**Task prompt**
In the entries below, spot each line with the word "Select" and copy it.

┌──

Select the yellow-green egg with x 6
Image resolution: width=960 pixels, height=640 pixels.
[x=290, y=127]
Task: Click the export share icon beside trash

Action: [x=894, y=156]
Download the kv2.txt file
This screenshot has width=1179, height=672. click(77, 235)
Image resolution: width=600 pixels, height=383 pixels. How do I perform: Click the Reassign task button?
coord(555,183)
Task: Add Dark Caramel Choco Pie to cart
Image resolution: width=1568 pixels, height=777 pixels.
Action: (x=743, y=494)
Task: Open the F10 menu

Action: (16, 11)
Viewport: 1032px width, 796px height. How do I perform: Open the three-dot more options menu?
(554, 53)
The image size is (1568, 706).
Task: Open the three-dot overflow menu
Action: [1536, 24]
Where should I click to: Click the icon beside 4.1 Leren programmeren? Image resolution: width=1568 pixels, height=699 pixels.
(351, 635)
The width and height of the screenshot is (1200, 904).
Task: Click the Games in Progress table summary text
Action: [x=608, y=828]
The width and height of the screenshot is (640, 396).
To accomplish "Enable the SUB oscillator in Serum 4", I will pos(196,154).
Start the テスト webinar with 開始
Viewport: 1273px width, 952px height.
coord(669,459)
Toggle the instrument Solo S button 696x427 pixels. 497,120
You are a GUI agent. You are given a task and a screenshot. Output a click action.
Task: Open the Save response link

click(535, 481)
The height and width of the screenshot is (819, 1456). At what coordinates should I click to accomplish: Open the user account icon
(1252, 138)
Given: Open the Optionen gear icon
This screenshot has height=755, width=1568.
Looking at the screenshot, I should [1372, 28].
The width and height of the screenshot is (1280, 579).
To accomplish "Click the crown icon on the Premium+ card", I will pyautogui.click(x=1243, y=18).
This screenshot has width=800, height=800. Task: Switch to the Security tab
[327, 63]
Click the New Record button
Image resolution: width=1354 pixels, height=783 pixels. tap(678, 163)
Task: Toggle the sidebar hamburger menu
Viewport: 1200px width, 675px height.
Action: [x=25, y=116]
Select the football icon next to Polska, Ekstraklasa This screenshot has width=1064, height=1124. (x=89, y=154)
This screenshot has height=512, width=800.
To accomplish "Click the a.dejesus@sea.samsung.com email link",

└──

**Answer section**
Select the yellow-green egg with x 6
Select the football icon next to Polska, Ekstraklasa This screenshot has width=1064, height=1124. (x=89, y=154)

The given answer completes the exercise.